■ **What to produce**
Rewrite every entry below, swapping "link" for "hyperlink" and leaving everything else unchanged. Omit the pictures from your answer.

■ **Exercise materials**
------------------------------------------------

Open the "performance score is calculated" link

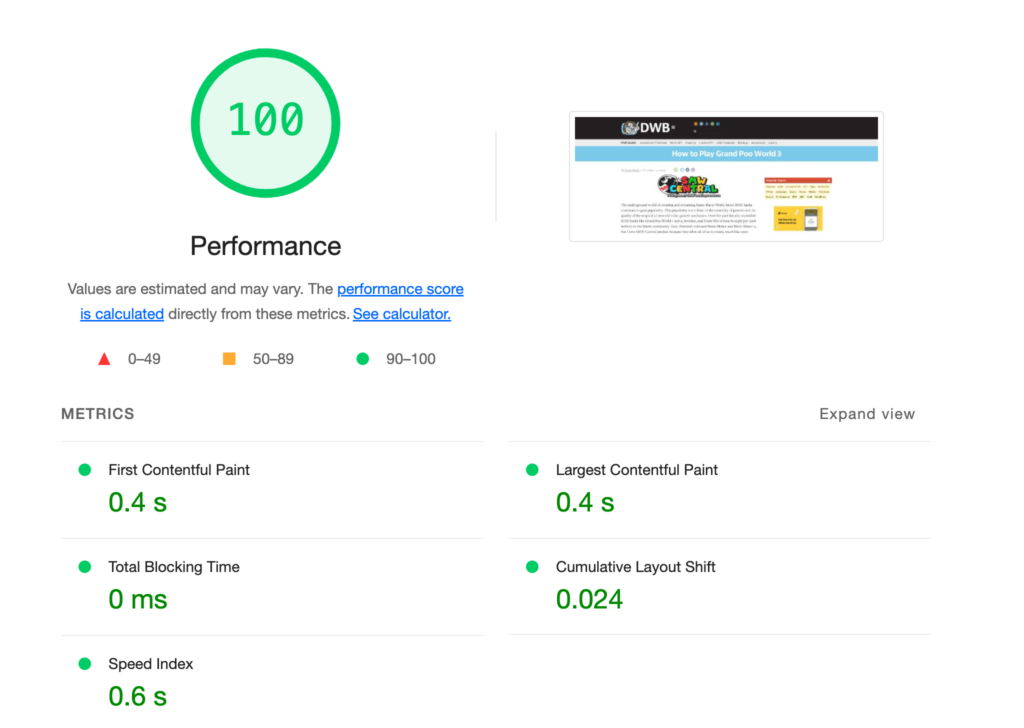[x=400, y=289]
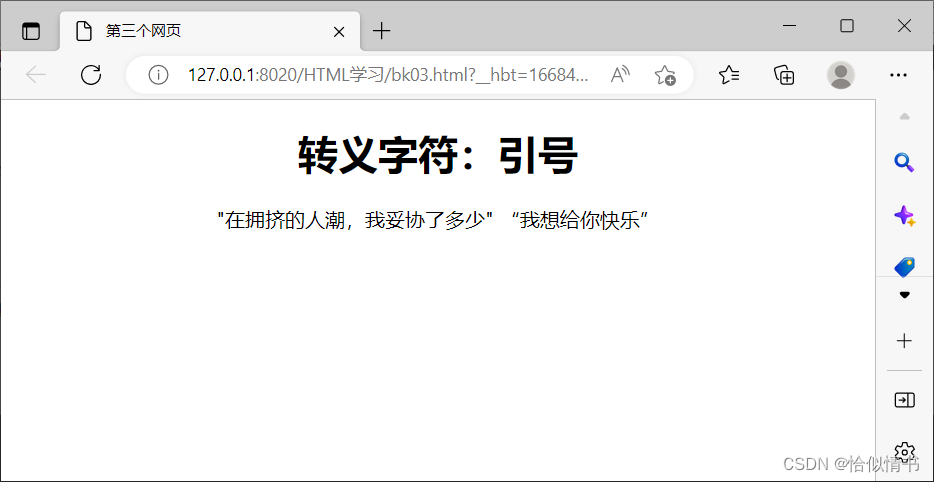This screenshot has width=934, height=482.
Task: Open a new tab with plus button
Action: [x=381, y=31]
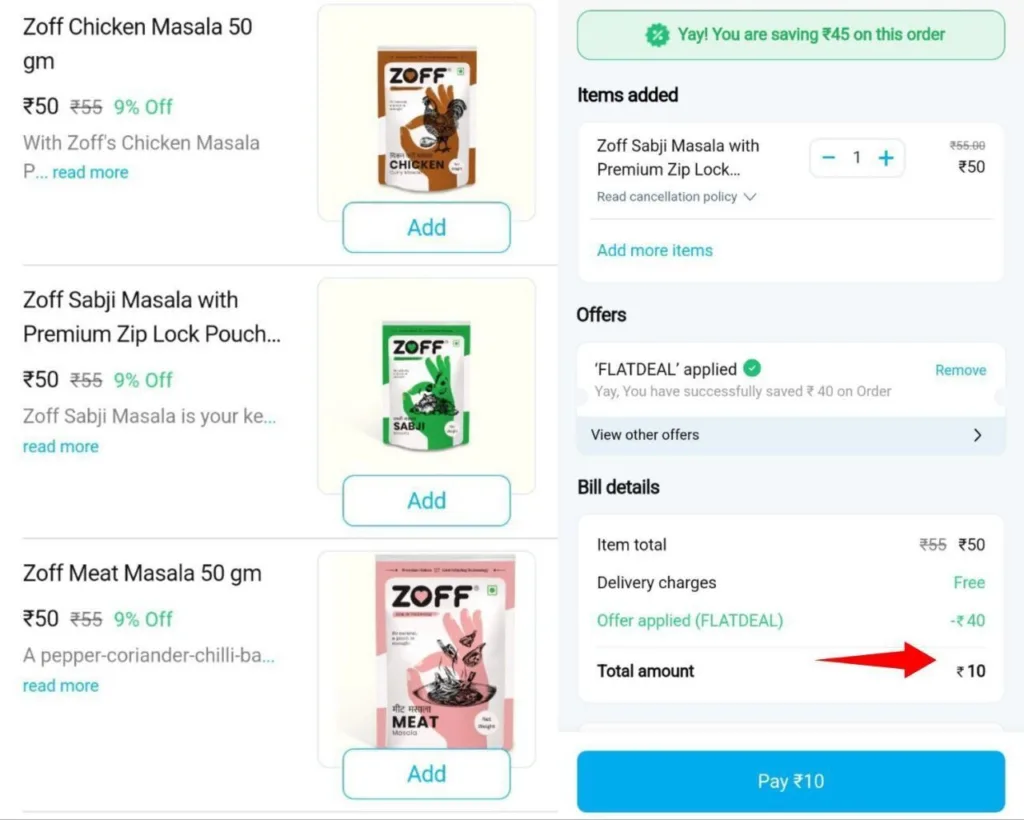Click the minus icon to decrease quantity
Image resolution: width=1024 pixels, height=820 pixels.
(x=828, y=158)
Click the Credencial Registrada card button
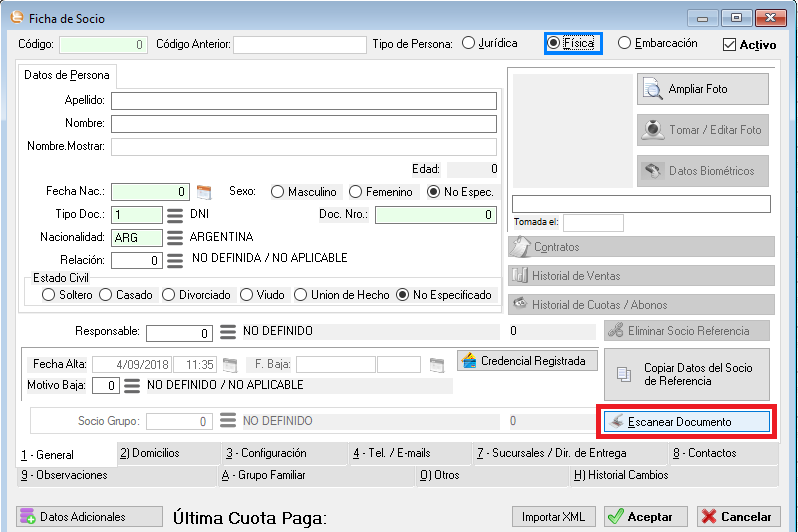 528,360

------------------------------------------------

■ **Solution to this problem**
Open the "performance score is calculated" hyperlink

[x=400, y=289]
This screenshot has width=934, height=482.
Task: Open a new tab with plus button
Action: [x=381, y=31]
Click the minus icon to decrease quantity
Image resolution: width=1024 pixels, height=820 pixels.
(x=828, y=158)
Click the Credencial Registrada card button
 528,360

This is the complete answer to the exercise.